(Dataset content)
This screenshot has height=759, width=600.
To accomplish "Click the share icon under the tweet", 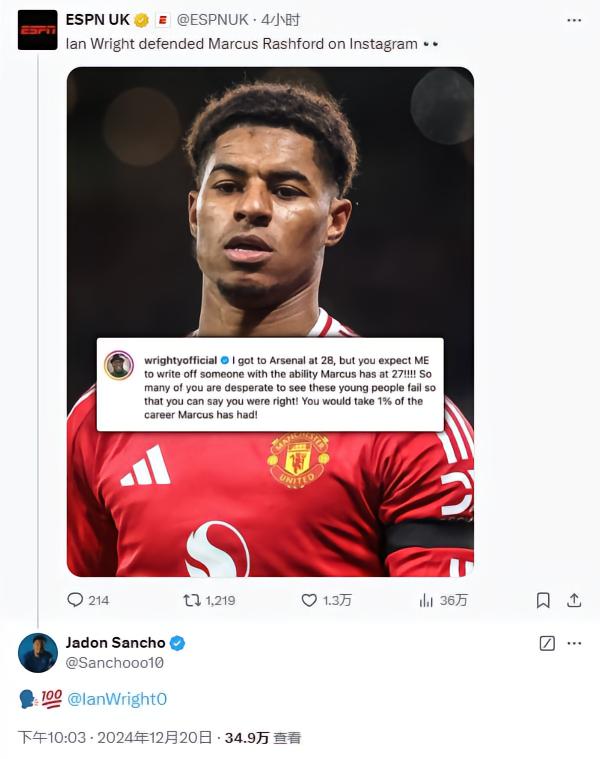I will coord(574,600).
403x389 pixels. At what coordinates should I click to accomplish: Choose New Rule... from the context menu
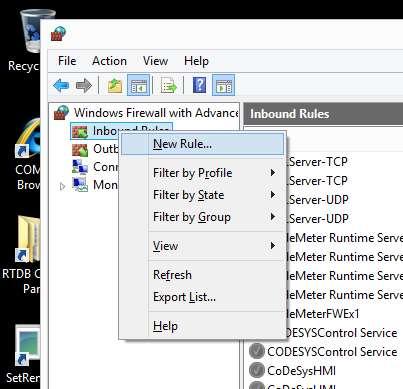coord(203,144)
(End Dataset content)
(Dataset content)
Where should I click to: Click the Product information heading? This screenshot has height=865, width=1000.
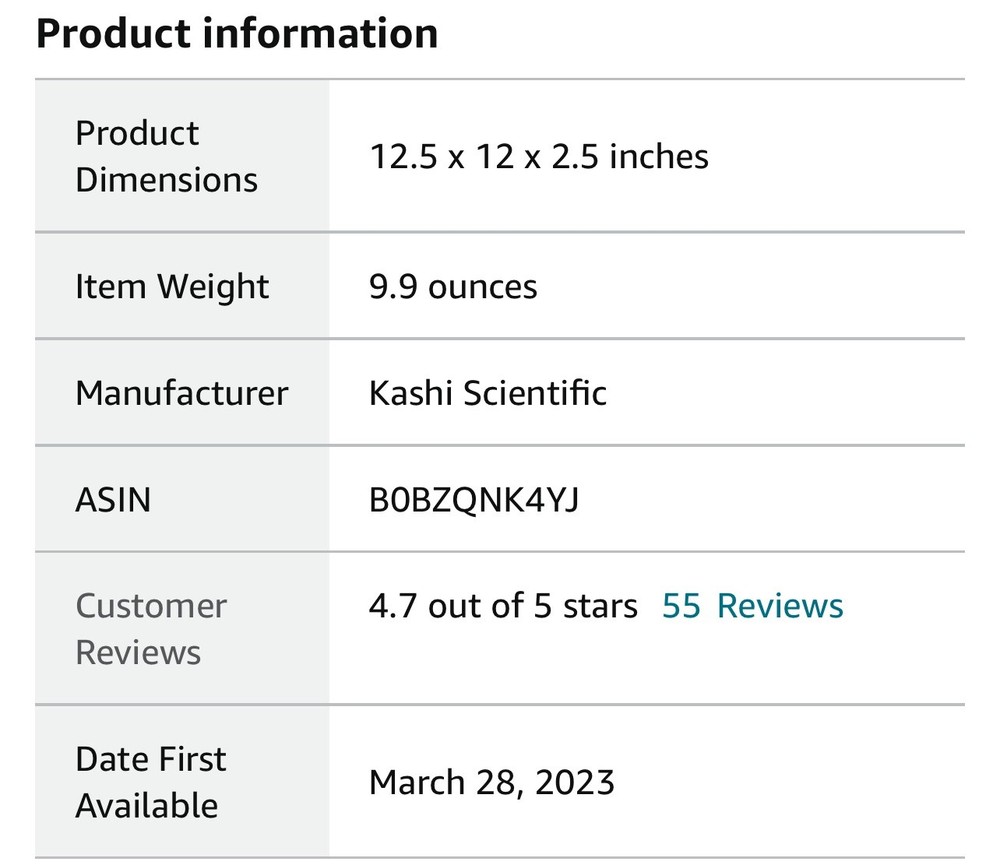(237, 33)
(End Dataset content)
(Dataset content)
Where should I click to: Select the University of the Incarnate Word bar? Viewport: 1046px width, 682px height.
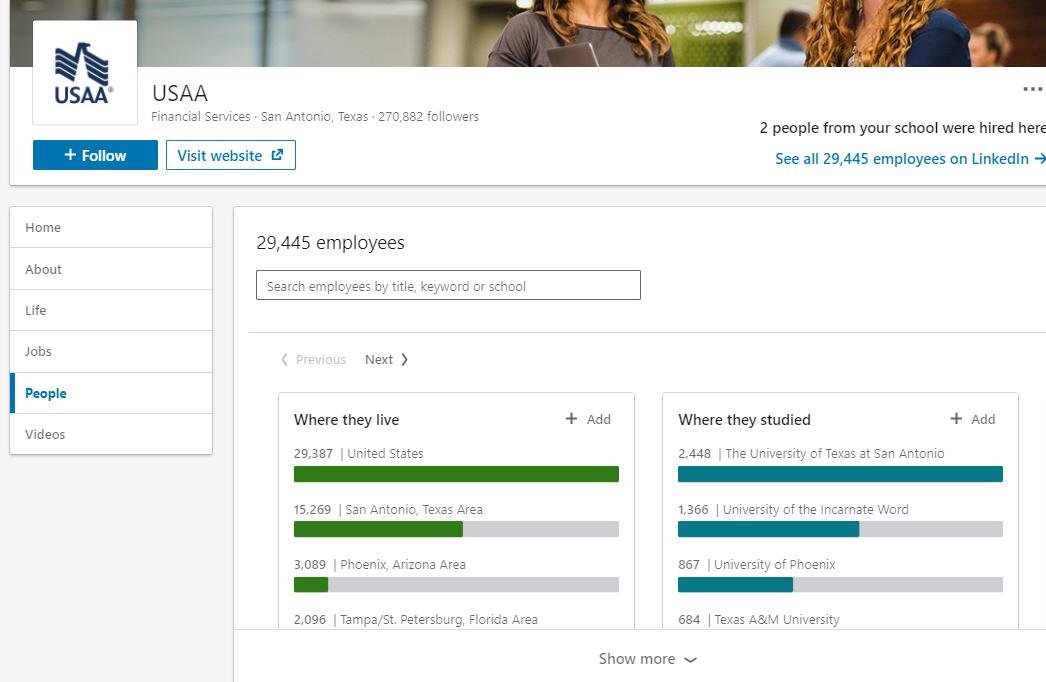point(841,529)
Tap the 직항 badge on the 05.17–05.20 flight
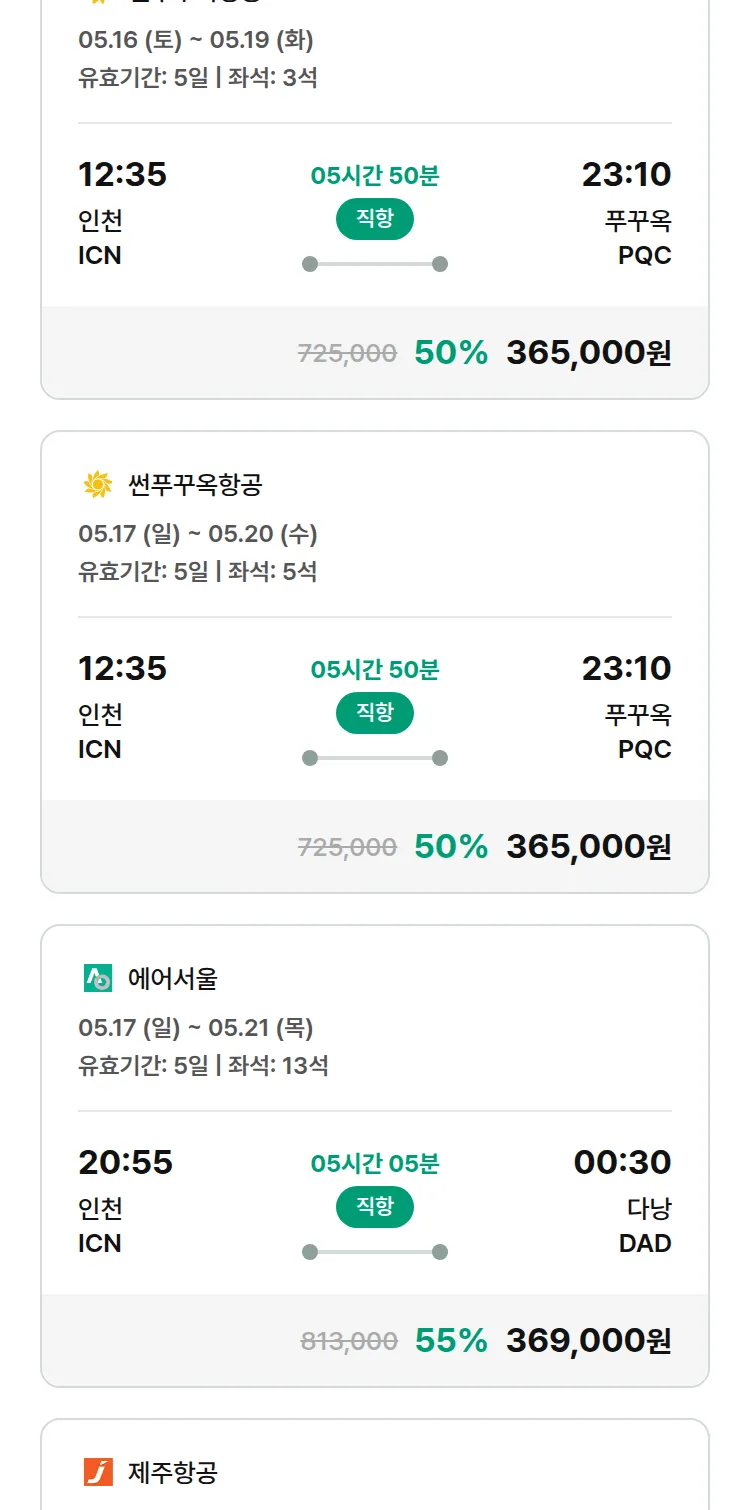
(End Dataset content)
• Exercise objective:
Starting with the line that has "Where should I click to: Select" and ending with the line that has "Tap the 직항 badge on the 05.17–05.20 flight", repeat the lines above exactly, omitting every picture.

• Output of the exercise:
Where should I click to: Select the University of the Incarnate Word bar? Viewport: 1046px width, 682px height.
point(841,529)
Tap the 직항 badge on the 05.17–05.20 flight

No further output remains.